Human brain pathology in myotonic dystrophy type 1: A systematic review

Brain involvement in myotonic dystrophy type 1 (DM1) is characterized by heterogeneous cognitive, behavioral, and affective symptoms and imaging alterations indicative of widespread grey and white matter involvement. The aim of the present study was to systematically review the literature on brain pathology in DM1. We conducted a structured search in EMBASE (index period 1974–2017) and MEDLINE (index period 1887–2017) on December 11, 2017, using free text and index search terms related to myotonic dystrophy type 1 and brain structures or regions. Eligible studies were full‐text studies reporting on microscopic brain pathology of DM1 patients without potentially interfering comorbidity.

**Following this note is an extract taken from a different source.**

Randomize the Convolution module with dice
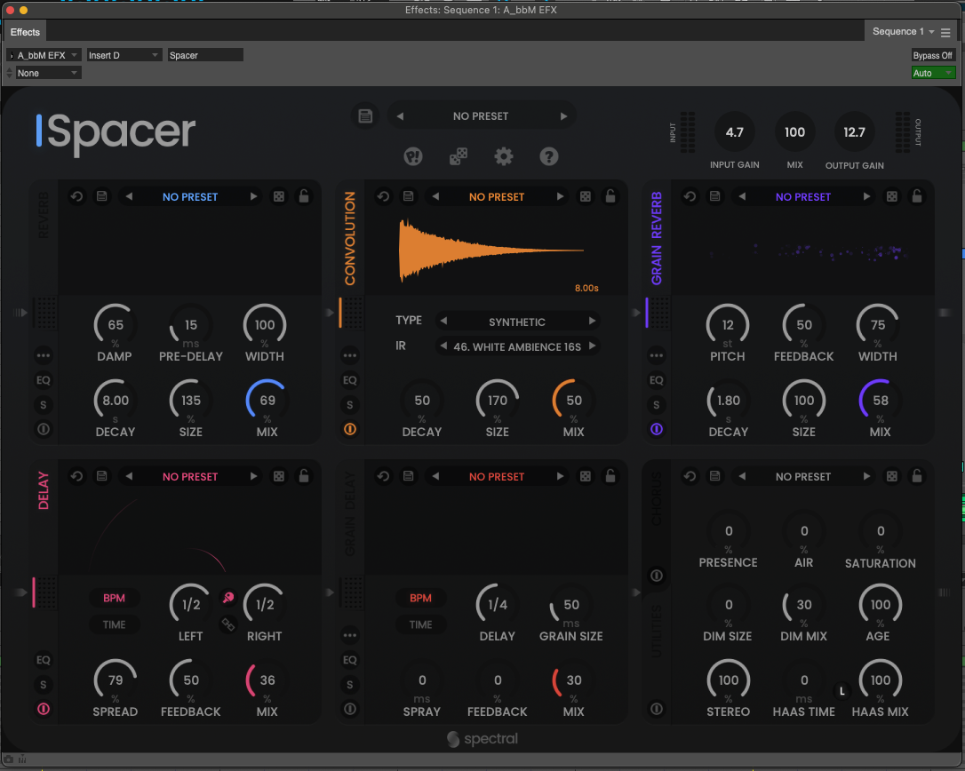This screenshot has width=965, height=771. click(586, 197)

We discussed the findings based on the anatomical region and the nature of the anomaly. Neuropathological findings in DM1 can be classified as follows: (1) protein and nucleotide deposits; (2) changes in neurons and glial cells; and (3) white matter alterations. Most findings are unspecific to DM1 and may occur with physiological aging, albeit to a lesser degree. There are similarities and contrasts with Alzheimer's disease; both show the appearance of neurofibrillary tangles in the limbic system without plaque occurrence. Likewise, there is myelin loss and gliosis, and there are dilated perivascular spaces in the white matter resemblant of cerebral small vessel disease. However, we did not find evidence of lacunar infarction or microbleeding. The various neuropathological findings in DM1 are reflective of the heterogeneous clinical and neuroimaging features of the disease. The strength of conclusions from this study's findings is bounded by limited numbers of participants in studies, methodological constraints, and lack of assessed associations between histopathology and clinical or neuroimaging findings.